%%
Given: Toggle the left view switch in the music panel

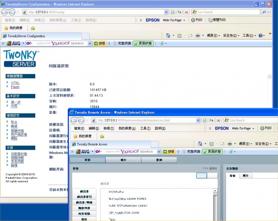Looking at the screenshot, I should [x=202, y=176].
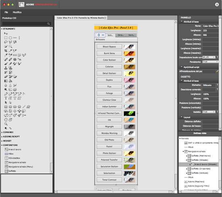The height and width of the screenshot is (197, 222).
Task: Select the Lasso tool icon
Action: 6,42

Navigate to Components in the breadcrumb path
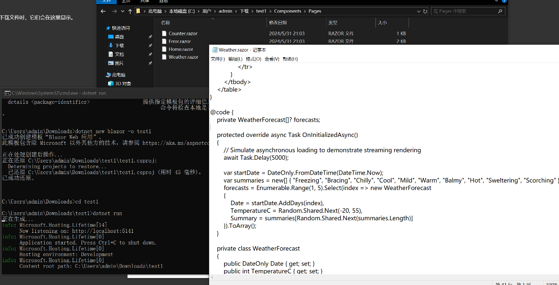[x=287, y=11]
%%
%%
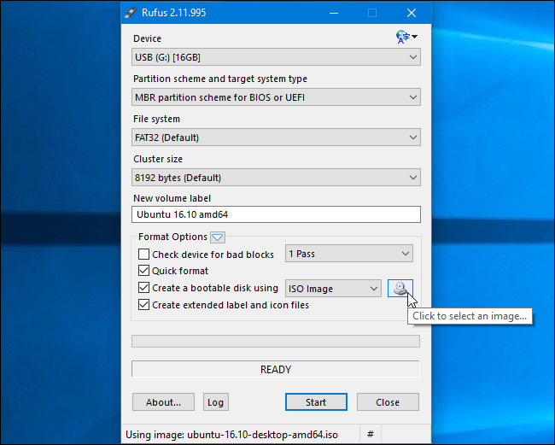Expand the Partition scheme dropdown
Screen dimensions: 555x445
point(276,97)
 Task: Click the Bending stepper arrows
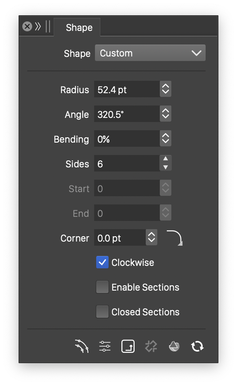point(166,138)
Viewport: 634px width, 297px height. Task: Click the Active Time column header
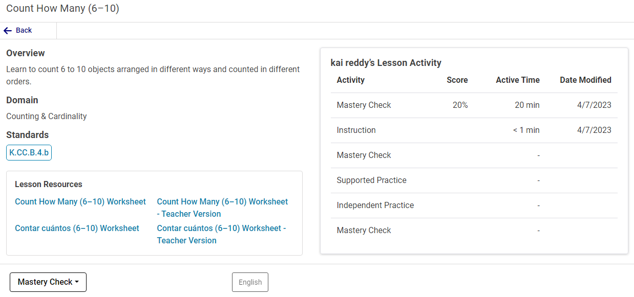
%%
%%
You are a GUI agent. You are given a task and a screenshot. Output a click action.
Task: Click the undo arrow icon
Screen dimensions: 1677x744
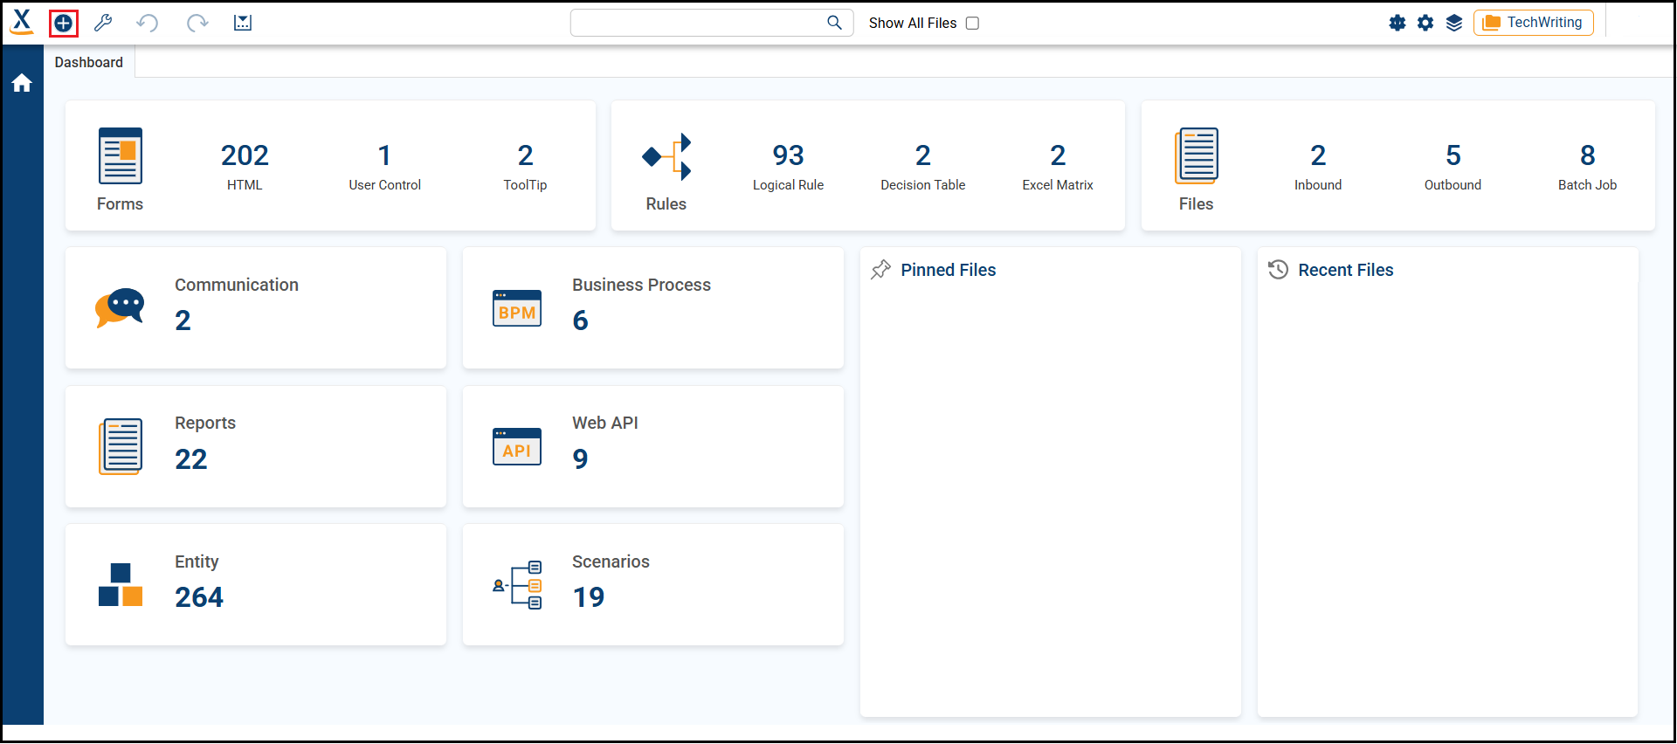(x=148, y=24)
%%
Look above for the line with "Task: Click the Bending stepper arrows"; quote it and every line after it, stopping after the line with "Viewport: 634px width, 297px", exactly, with nothing added and without pictures.

The answer:
 Task: Click the Bending stepper arrows
point(166,138)
Viewport: 634px width, 297px height. Task: Click the Active Time column header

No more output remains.